Eine Freizone ist ein Gebiet, das zwar innerhalb der Landesgrenzen liegt, zollrechtlich aber als außerhalb der Zollgrenze gilt und in dem für Handels- und Industrietätigkeiten besondere Anreize gewährt werden. In der Türkei sind die Freizonen im Gesetz Nr. 3218 geregelt.
Der wichtigste Unterschied zum Zolllager ist, dass in der Freizone produziert werden darf. Das Zolllager ist ein reines Lagerverfahren.
Was sie bietet
- Da sie als außerhalb der Zollgrenze gilt, entstehen keine Einfuhrabgaben
- Herstellungs-, Montage- und Bearbeitungstätigkeiten sind erlaubt
- Die Ware kann ohne Fristbegrenzung verbleiben
- Handel und Lagerung innerhalb der Zone sind flexibel
Der Unterschied zum Zolllager
| Rechtsnatur | Freizone: geografisches Gebiet · Zolllager: Zollverfahren |
|---|---|
| Produktion | In der Freizone möglich, im Zolllager nicht |
| Einrichtung | In der Freizone wird eine Gesellschaft gegründet, im Zolllager eine Leistung eingekauft |
| Dauer | Bei beiden im Grundsatz unbegrenzt |
| Für wen | Freizone: Hersteller/Investor · Zolllager: Importeur/Händler |
Welche für Sie passt
Wenn Sie die Ware nur lagern und danach einführen oder in ein anderes Land senden wollen, ist das Zolllager einfacher, schneller und günstiger: Sie müssen keine Gesellschaft gründen, sondern kaufen die Leistung ein.

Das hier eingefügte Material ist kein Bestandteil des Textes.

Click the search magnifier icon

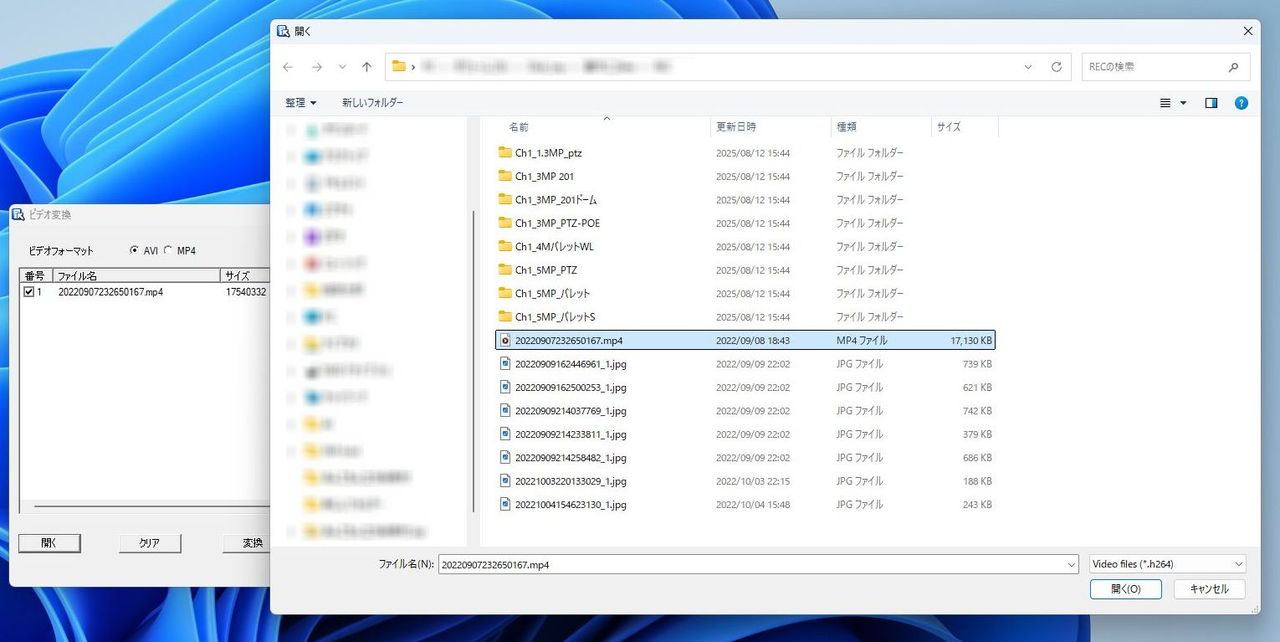1233,67
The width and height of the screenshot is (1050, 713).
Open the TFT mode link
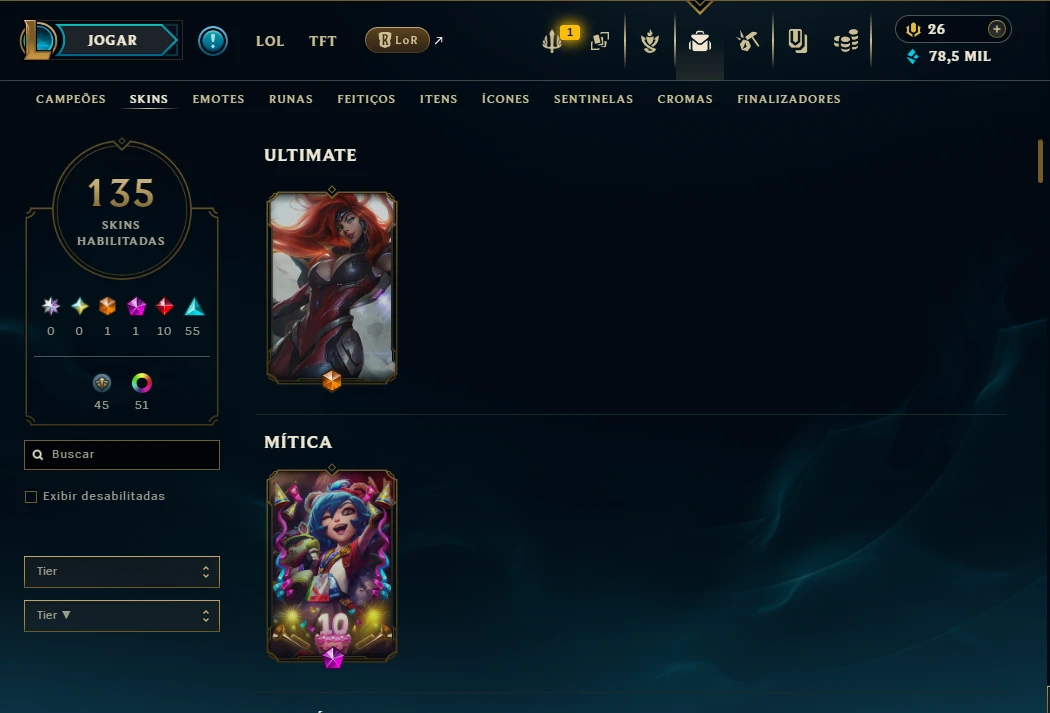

Wenn Sie herstellen, montieren oder bearbeiten wollen, kommt die Freizone in Betracht; für eine Tätigkeit dort sind jedoch Gesellschaftsgründung und Genehmigungsverfahren erforderlich.
Ein verbreiteter Irrtum
Die Vorstellung, „die Freizone ist immer vorteilhafter“, ist falsch. Der Vorteil hängt von der Art der Tätigkeit ab.
Für einen Importeur, der nur Lagerbedarf hat, liegen die Einrichtungskosten für eine Freizone weit über dem Preis einer Leistung im Zolllager.